En ce qui concerne Jésus de Nazareth, c'est en tout cas un consensus unanime parmi les chercheurs non-chrétiens et les chercheurs chrétiens, Jésus n'a à aucun moment eut la prétention que Dieu lui aurait inspiré les mots exacts d'une Sainte Ecriture qui existerait déjà auprès de Dieu – on la désigne dans la tradition islamique avec le terme indjïl – ni qu'il aurait contribué lui-même ou par l'intermédiaire de ses disciples à donner à ce message ainsi compris la forme écrite d'un libre unique, appelé indjil.
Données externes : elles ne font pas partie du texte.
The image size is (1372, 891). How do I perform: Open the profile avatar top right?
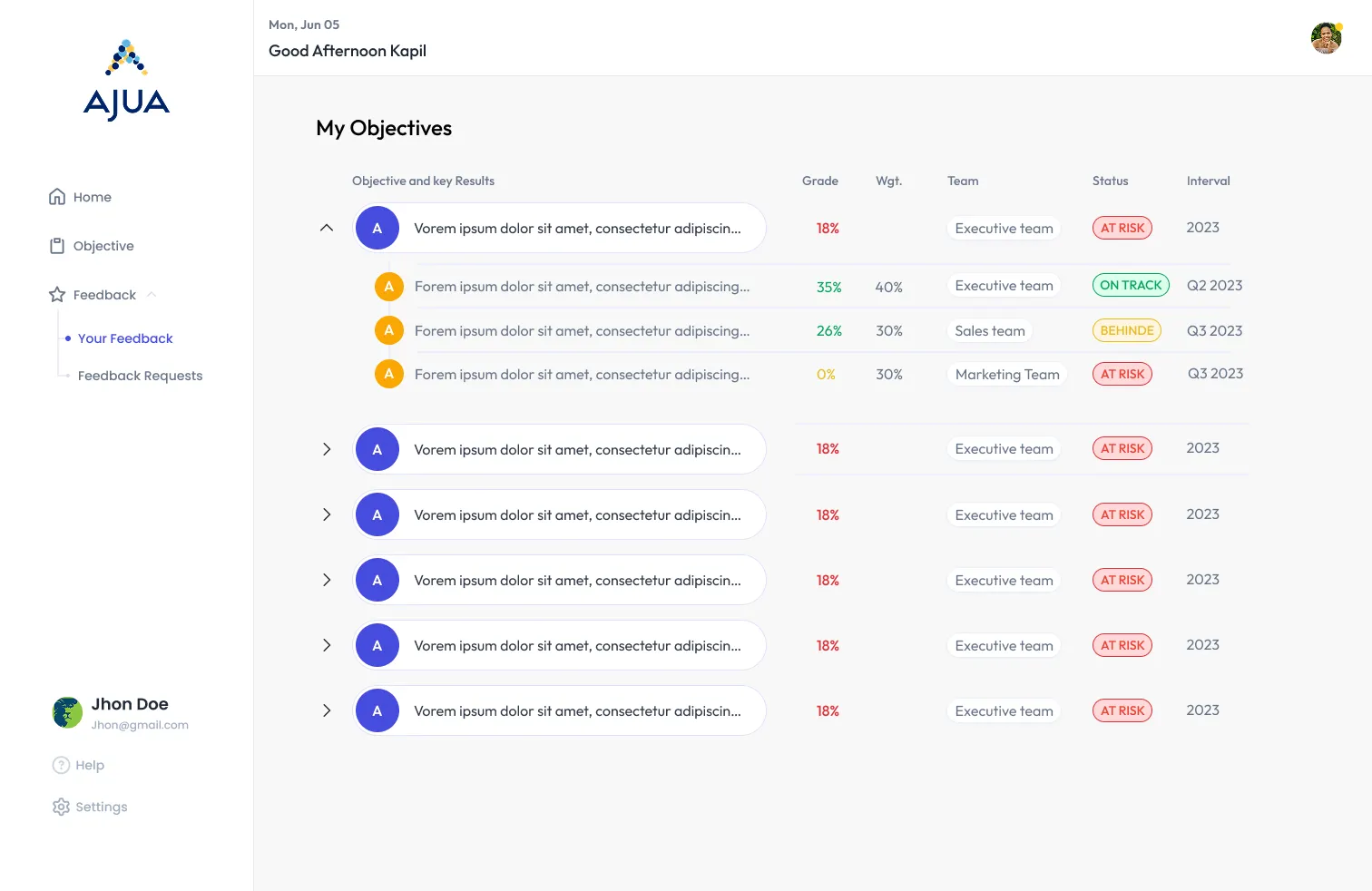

Le processus de « mise par écrit » du message de Jésus, mieux, le processus de la naissance des Ecritures, qui, rassemblées ultérieurement, devinrent, en tant que « Nouveau Testament », l'Ecriture normative de l'Eglise, doit être envisagé, en accord avec l'exégèse critique, selon la présentation qu'en fait le célèbre théologien catholique, Herman Pesch :
« Jésus lui-même fait appel à « l'Ecriture », à « la Loi et aux Prophètes » (cf. Matthieu 22,40), elle contient, selon l'enseignement de Jésus, la Parole et la Volonté de Dieu. Mais ensuite, avec Jésus, sa vie, sa mort et sa résurrection, sa parole et son action, cela s'est passé de façon analogue aux évènements de l'Ancien Testament et avec les paroles de Moïse et des Prophètes. On a commencé par raconter oralement la vie de Jésus – dans les célébrations, dans l'annonce de la foi, on transmettait ses paroles. Plus tard, on a écrit, d'abord quelques paroles de Jésus, puis toujours d'avantage, on expliquait sa personne et ce quil signifiait pour les croyants. Les récits, les paroles et les interprétations ont à leur tour pris de l'ampleur sous les doigts d'écrivains et de théologiens talentueux pour devenir une présentation globale à laquelle nous donnons le nom d' « Evangiles » (à la suite de la première phrase du plus ancien parmi eux (Marc 1,1). S'y ajoutèrent encore des « lettres pastorales » de différents apôtres, missionnaires et responsables de communautés, surtout de Paul. »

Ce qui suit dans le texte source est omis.